I will get through what I can in seven minutes.
I've chosen to tell you about some of the things we do that are newer in our region or stuff we've undertaken that is unique.
We are a large municipality and consequently have a rather large budget for our operations, but really, we don't do anything that's different from what a small municipality does. We collect waste, we recycle it, and we reuse it where we can. Finally, for what we can't do any of the above to, we dispose of it, in the past at an incinerator, an EFW plant, and currently at a landfill site. Our scale affords us the ability to do some things that smaller municipalities can't do, but in the end, we're charged with handling our waste in an environmentally responsible and economically prudent fashion.
To give you a bit of a background on the kind of waste we handle in the region, in 2013 we handled roughly 510,000 tonnes. This won't add up, so don't bother adding it up, but roughly 90,000 tonnes of that was organics. Those organics were made up of yard waste, leaves, and the organics, the SSO, that we collect from our municipal residents. About 100,000 tonnes of that was blue box material, while 50,000 of that was from our CRCs. We have a network of CRCs. About 60% of that 50,000 was recyclable material. Finally, we disposed of about 240,000 tonnes via landfill.
The Region of Peel has a population of about 1.3 million. We're the second-largest municipality in the GTA. We span 1,200 square kilometres. We have a series of six CRCs now. We have an energy-from-waste facility. We're planning a new energy-from-waste facility. We have a MRF, a materials recovery facility. We have a landfill-gas-to-power facility. We do all of this under a strategy. Our strategy is a world without waste. That's what our vision would be.

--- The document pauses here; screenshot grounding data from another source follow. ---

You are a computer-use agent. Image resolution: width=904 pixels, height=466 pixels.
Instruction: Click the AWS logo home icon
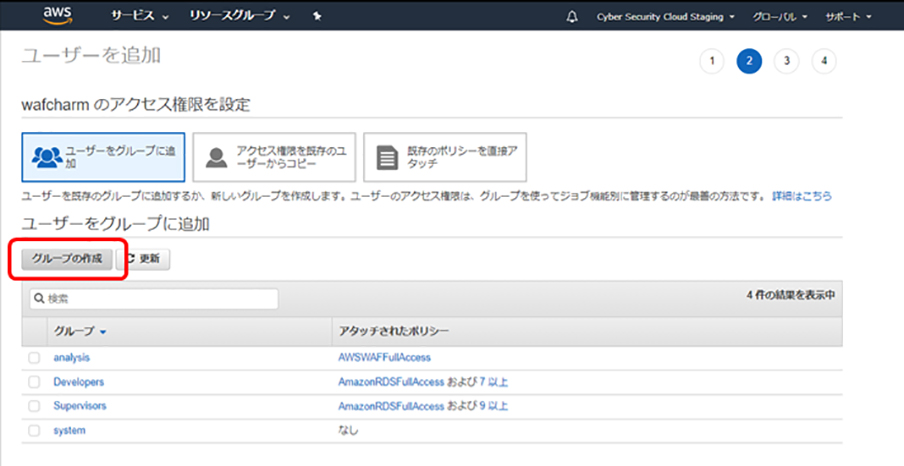[57, 15]

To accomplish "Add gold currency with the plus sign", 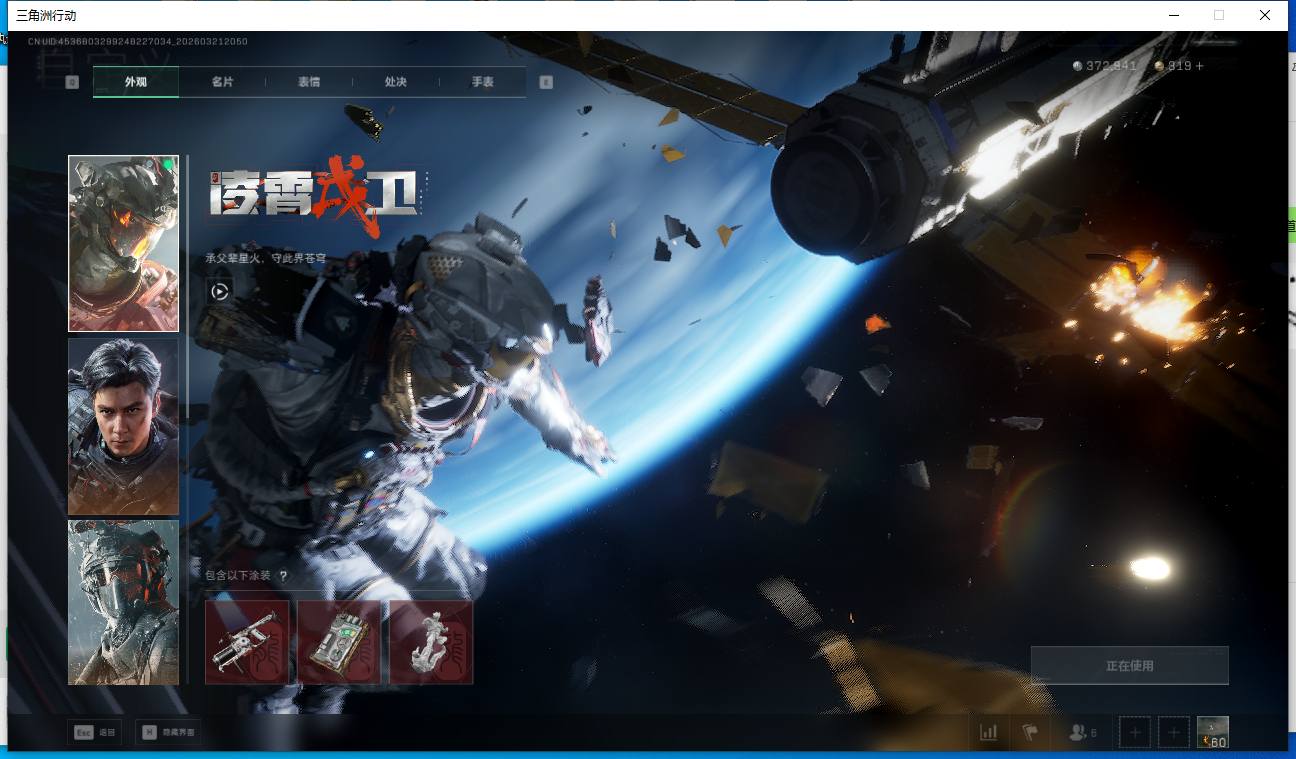I will tap(1200, 66).
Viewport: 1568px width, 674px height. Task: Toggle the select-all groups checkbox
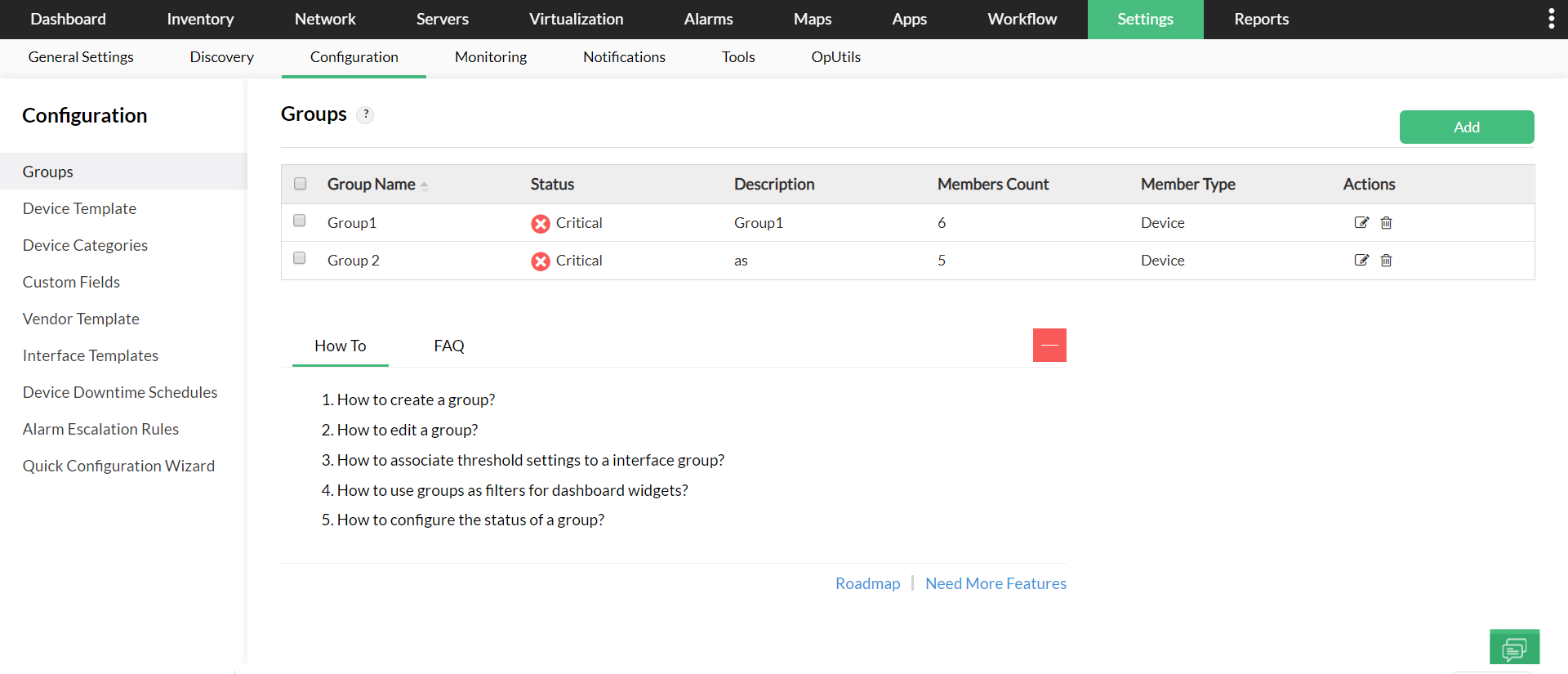click(x=301, y=184)
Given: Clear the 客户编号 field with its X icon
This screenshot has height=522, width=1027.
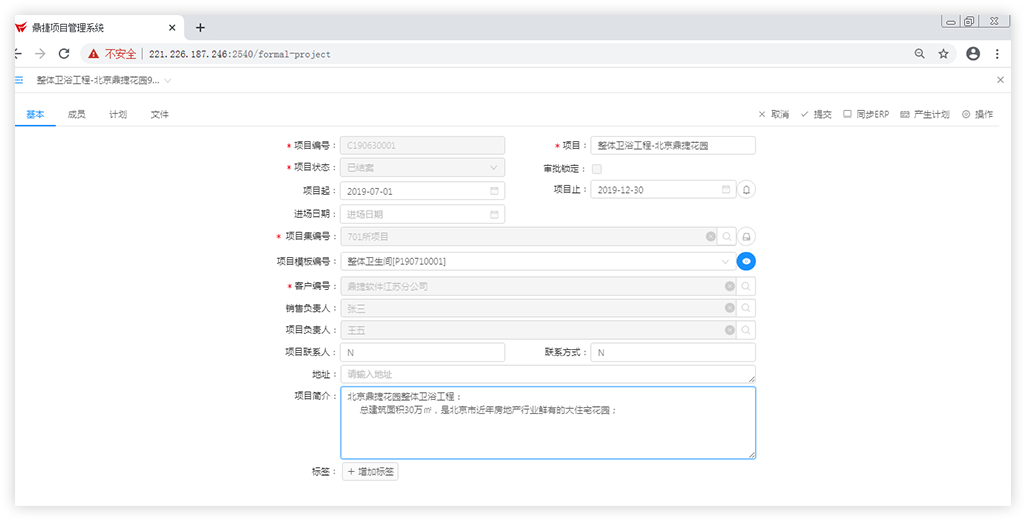Looking at the screenshot, I should click(730, 286).
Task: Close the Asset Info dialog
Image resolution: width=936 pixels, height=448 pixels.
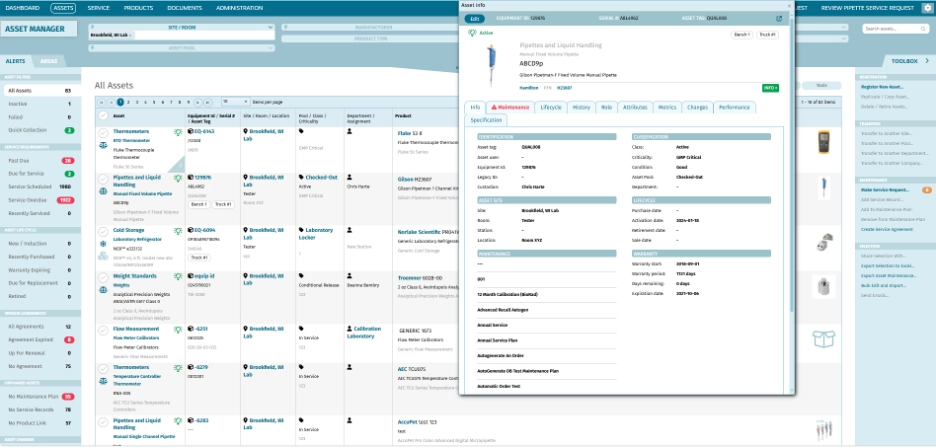Action: pyautogui.click(x=789, y=5)
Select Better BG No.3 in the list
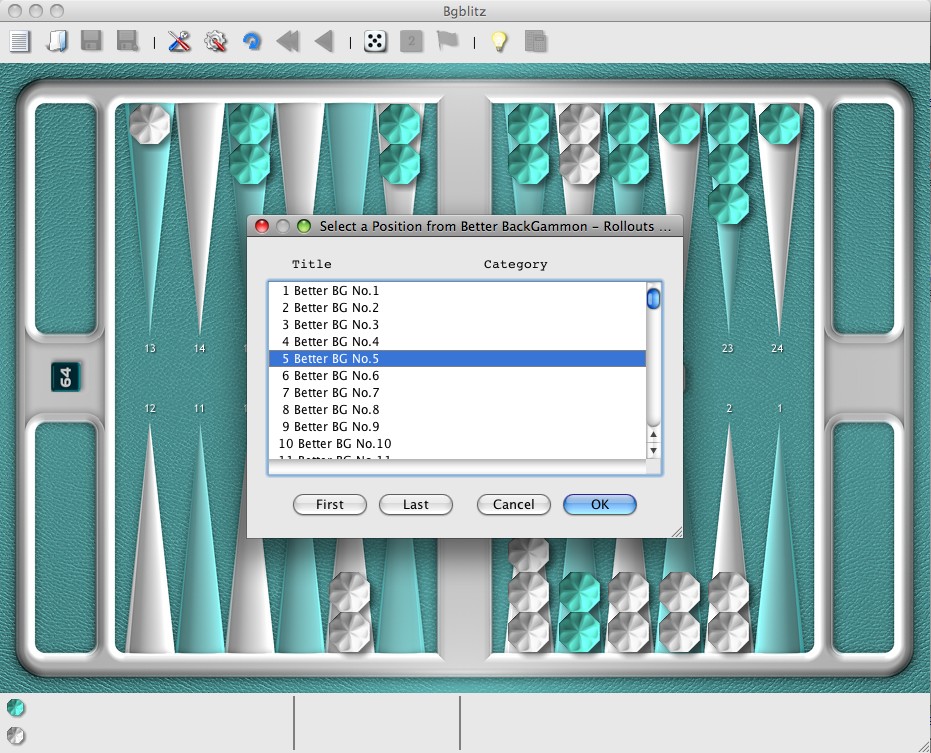This screenshot has height=753, width=931. [x=330, y=325]
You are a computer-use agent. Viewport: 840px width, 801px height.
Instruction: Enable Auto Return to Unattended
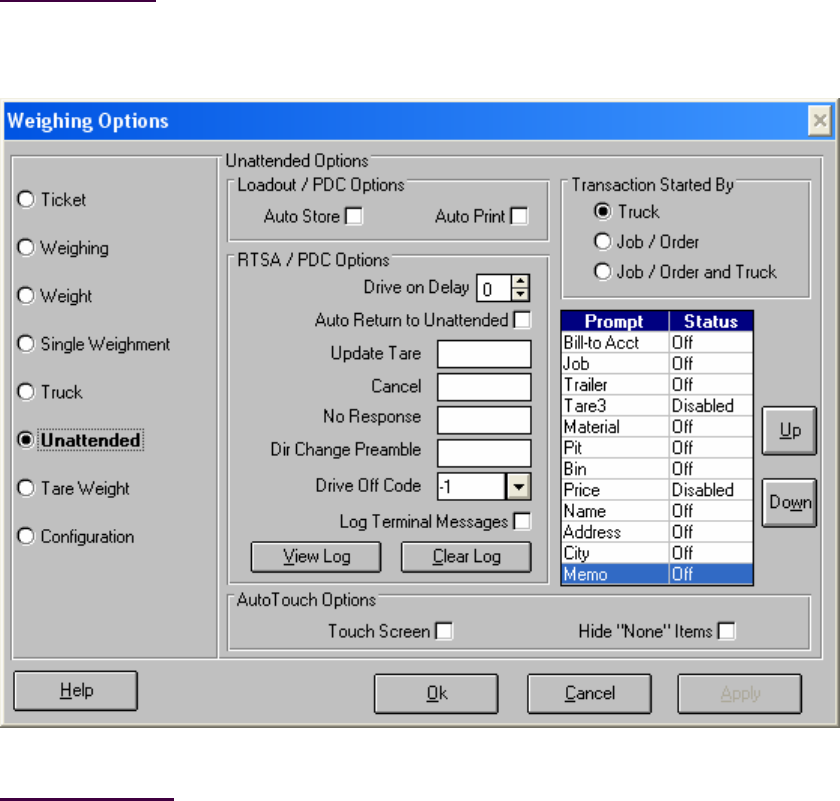[522, 320]
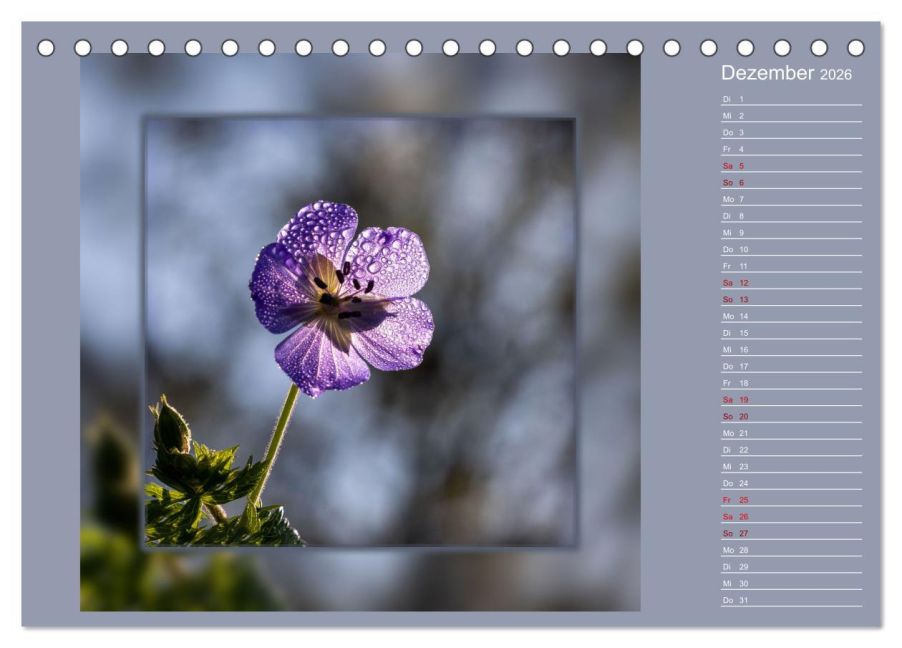Viewport: 902px width, 648px height.
Task: Select the 2026 year label
Action: click(x=836, y=76)
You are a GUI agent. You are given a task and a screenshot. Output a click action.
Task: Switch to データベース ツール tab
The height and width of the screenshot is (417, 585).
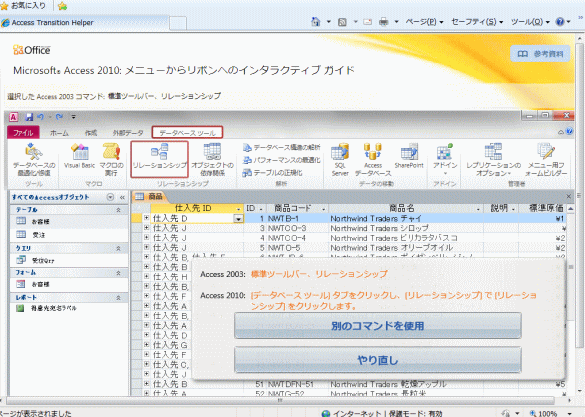pos(187,132)
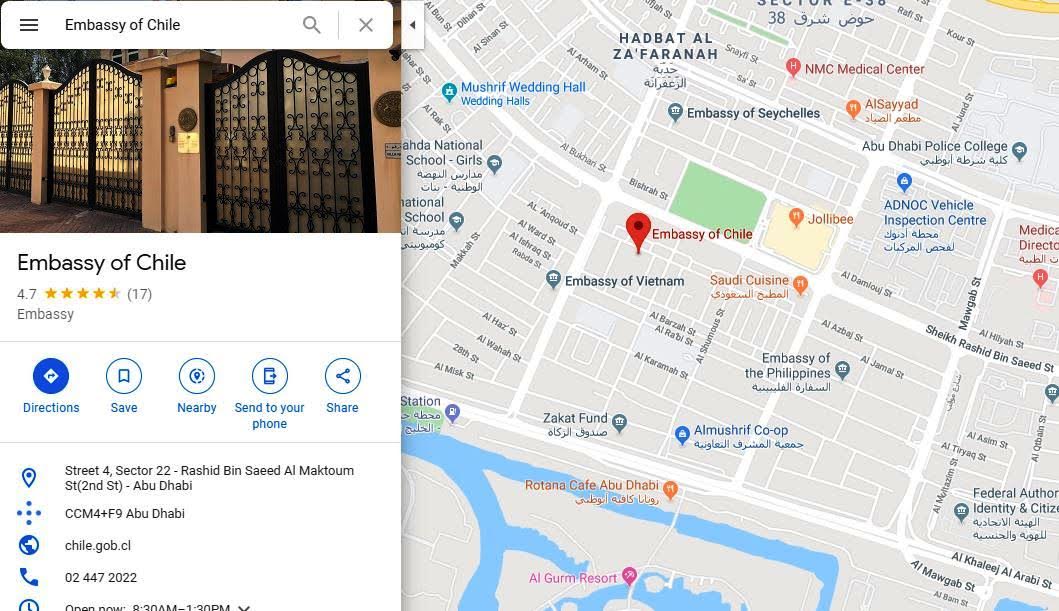Click into the Embassy of Chile search field
The width and height of the screenshot is (1059, 611).
click(176, 25)
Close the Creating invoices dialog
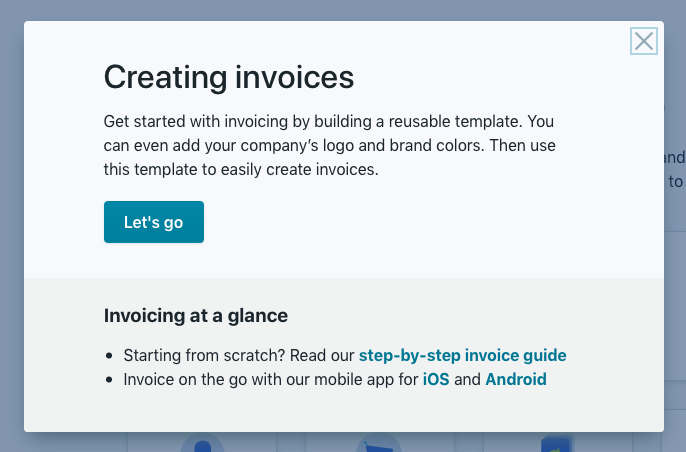The image size is (686, 452). click(x=644, y=41)
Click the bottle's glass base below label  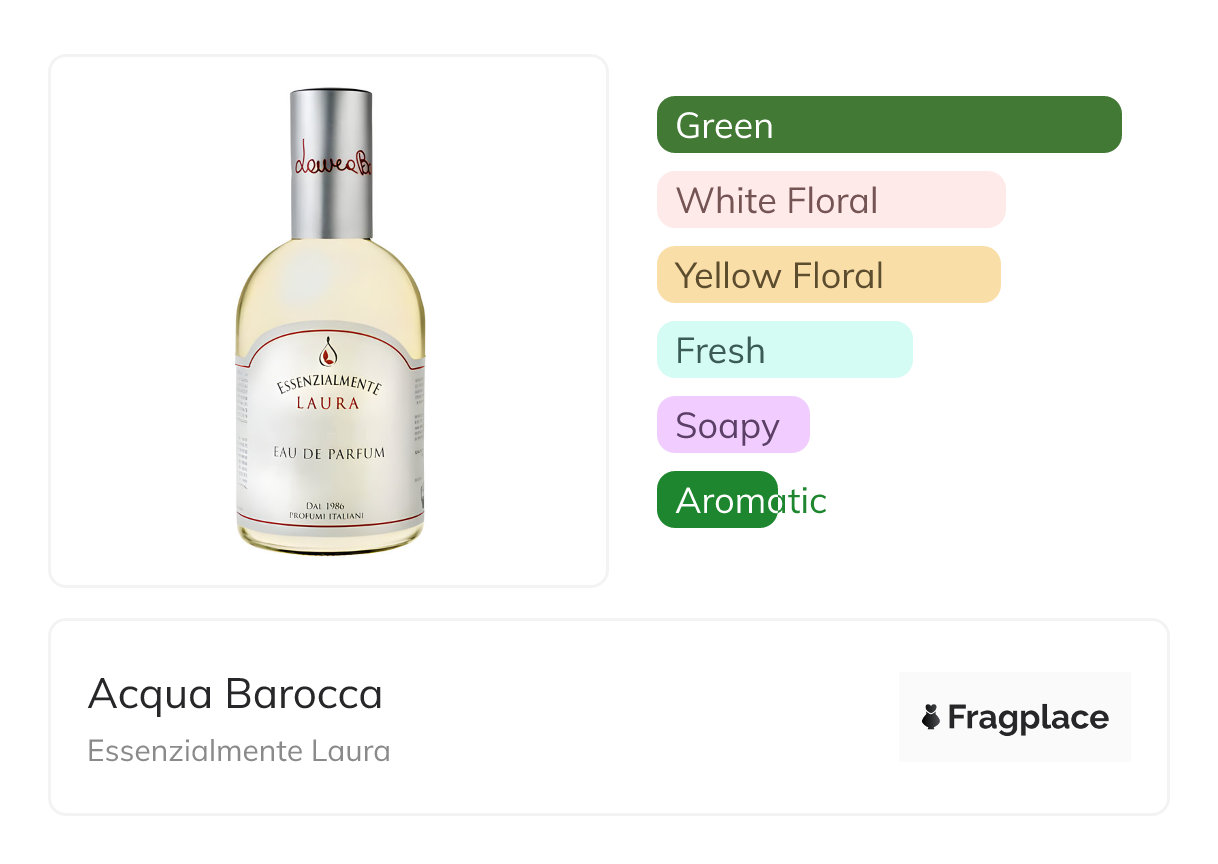(330, 542)
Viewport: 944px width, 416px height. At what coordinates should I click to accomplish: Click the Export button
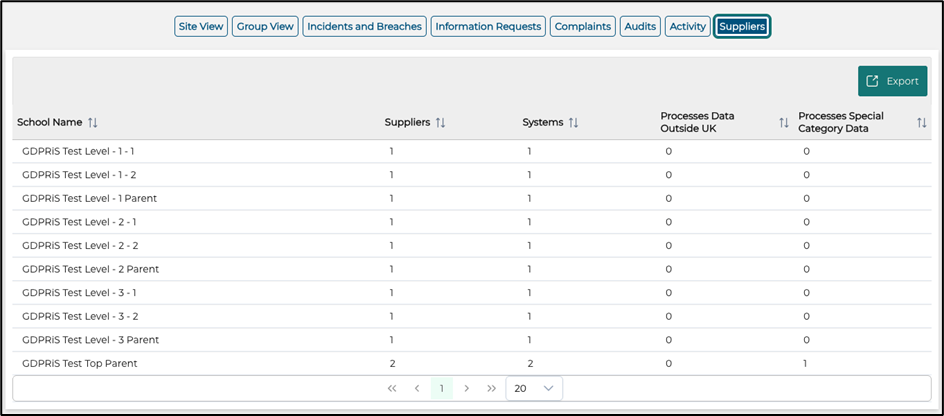[x=892, y=81]
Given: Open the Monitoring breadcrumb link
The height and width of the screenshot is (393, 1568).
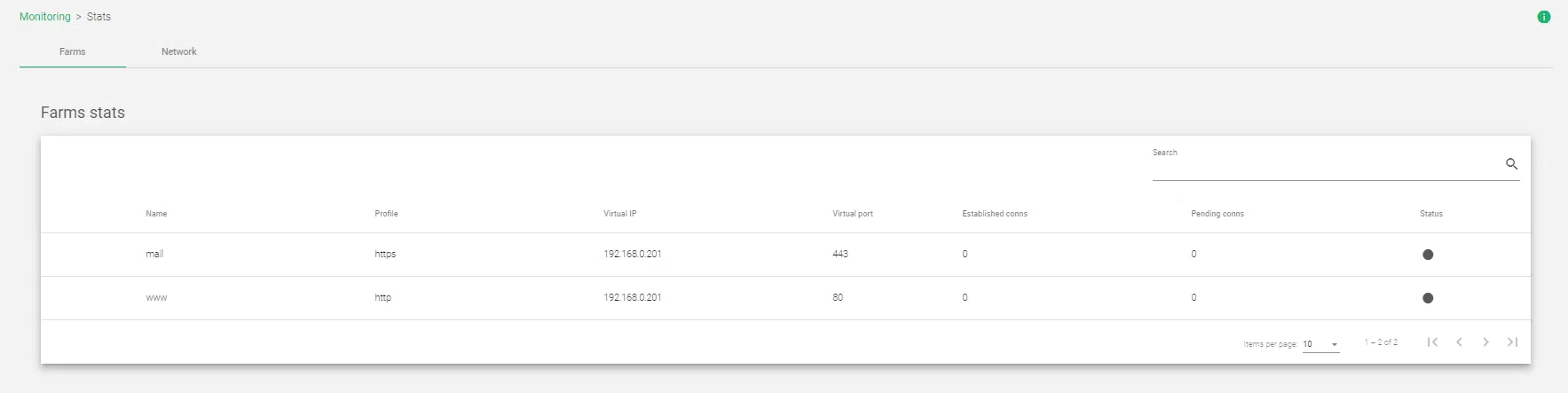Looking at the screenshot, I should click(44, 17).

I realize that's somewhat difficult to get to, but we've adopted our hierarchy on the 4Rs. We've based that on a balanced approach among social, environmental, and financial considerations, but more important is getting a range of input from our stakeholders and reflecting what's best for our residents.
We've had a number of key accomplishments over the last years. We're moving to a three-container system and getting away from a weekly bag collection. That will allow us to increase the amount of organics by between 10,000 and 20,000 tonnes a year. We're looking at building a new MRF. We're going to build a new organics facility. Also, we're going to build a new EFW plant.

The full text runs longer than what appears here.